(Data records)
━━━━━━━━━━

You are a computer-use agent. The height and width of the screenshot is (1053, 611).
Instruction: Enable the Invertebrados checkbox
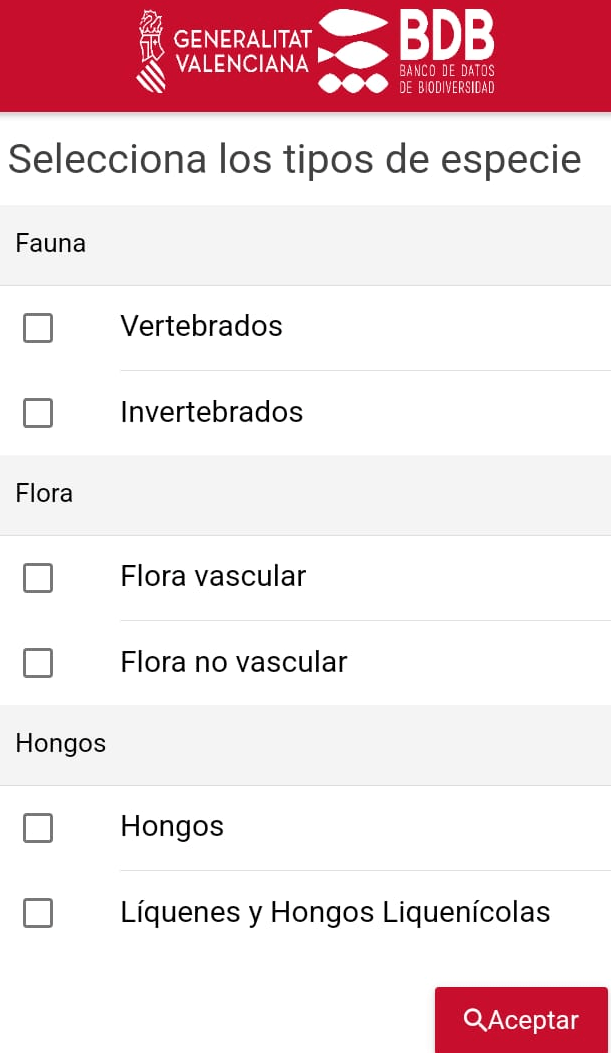(38, 412)
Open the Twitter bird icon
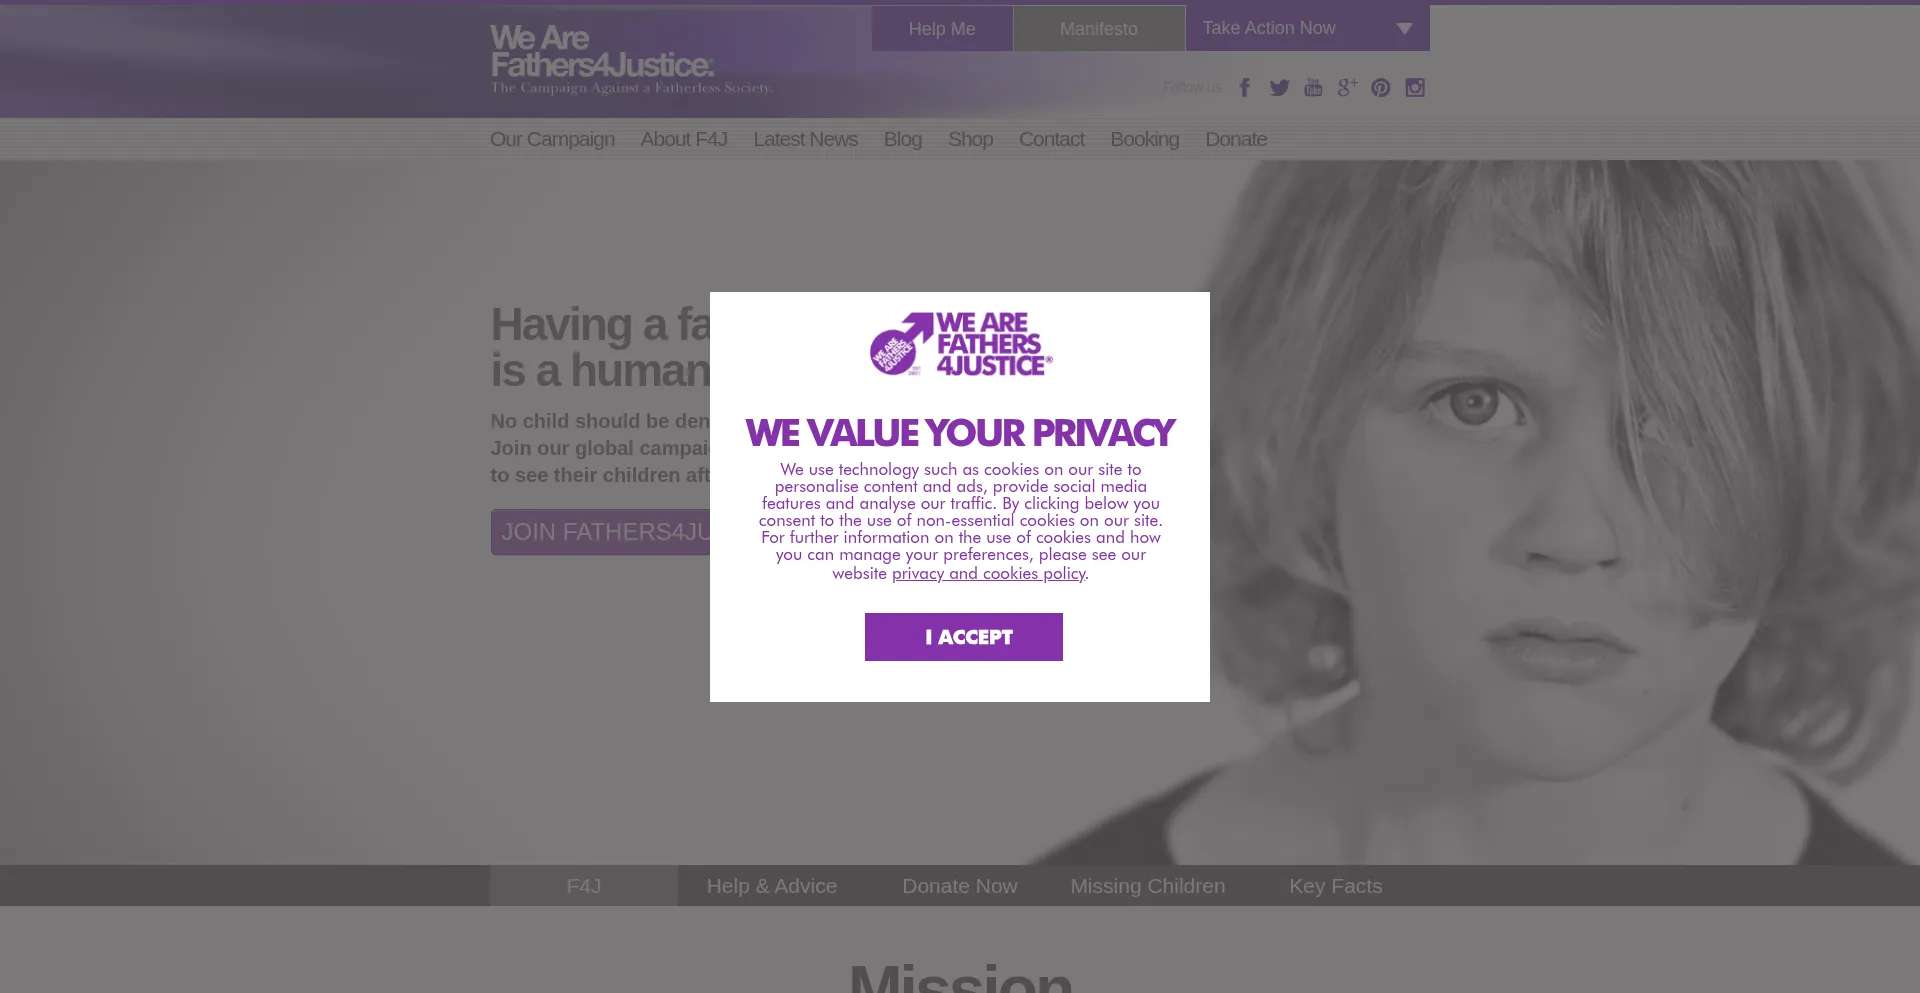 1279,88
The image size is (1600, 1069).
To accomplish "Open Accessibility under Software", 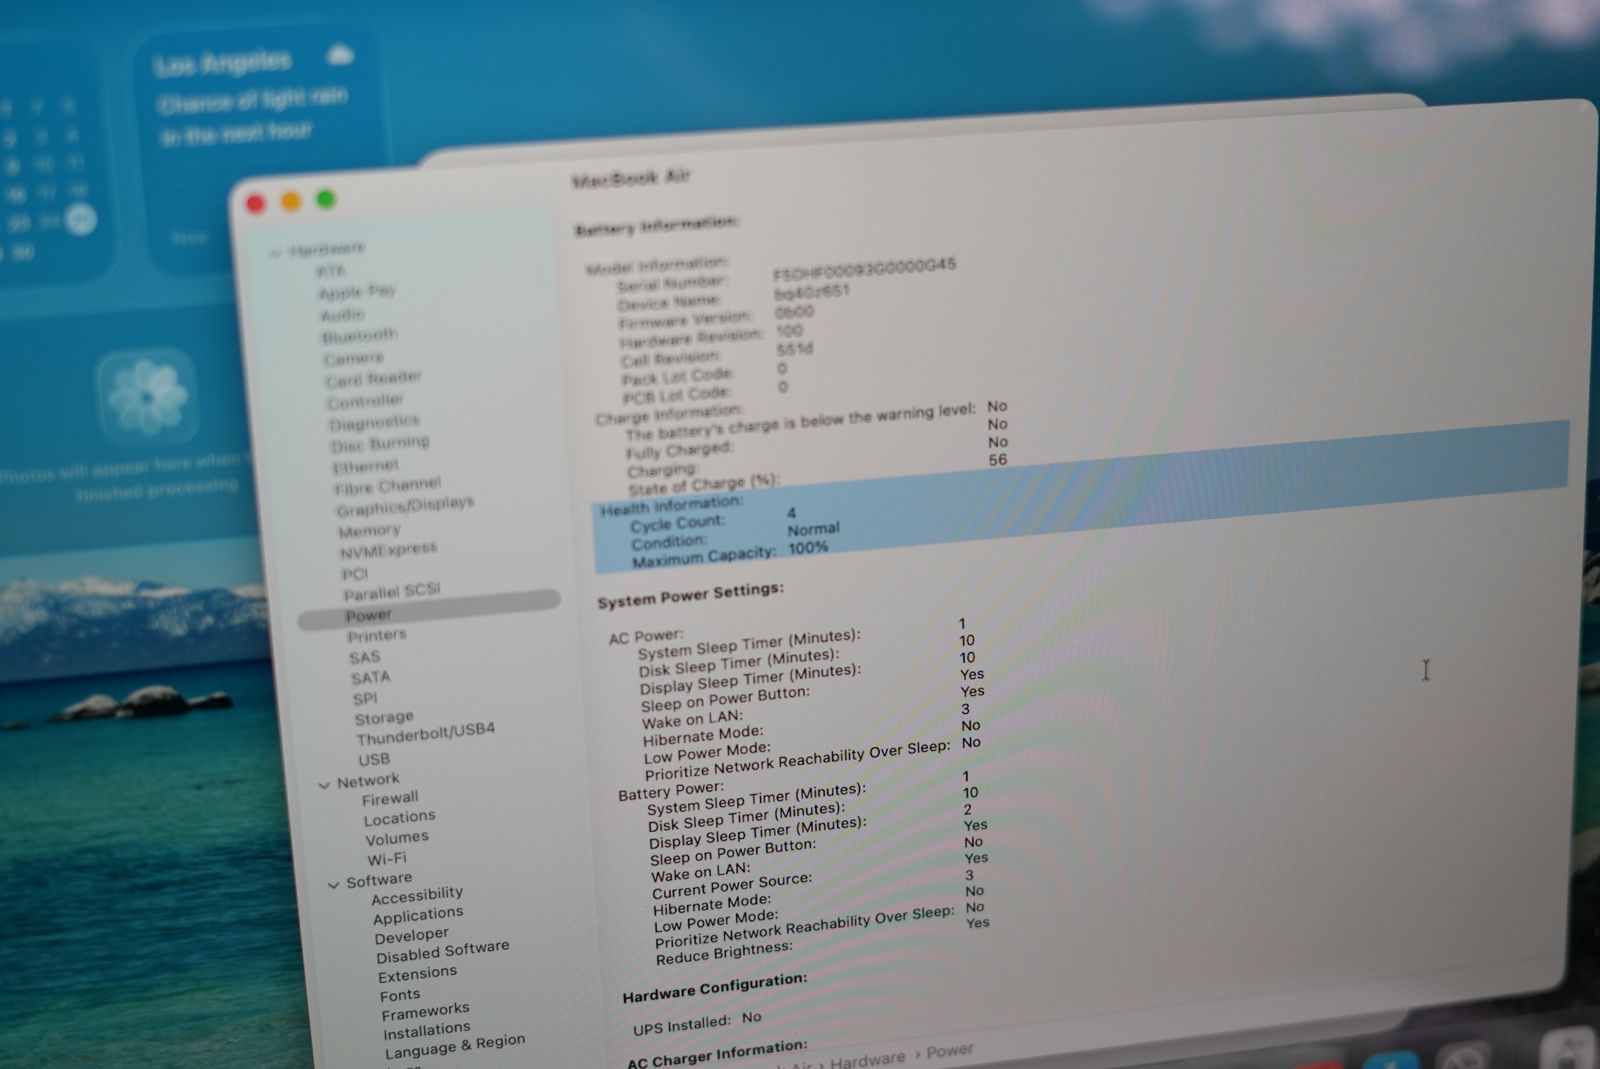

━━━━━━━━━━

- [TASK GOAL]: What is needed here is an exact copy of every record, with the pictures left out.

- [COMPLETED EXERCISE]:
You are a computer-use agent. The height and width of the screenshot is (1053, 611).
Instruction: Enable the Invertebrados checkbox
(38, 412)
Open the Twitter bird icon
 1279,88
The image size is (1600, 1069).
To accomplish "Open Accessibility under Software", 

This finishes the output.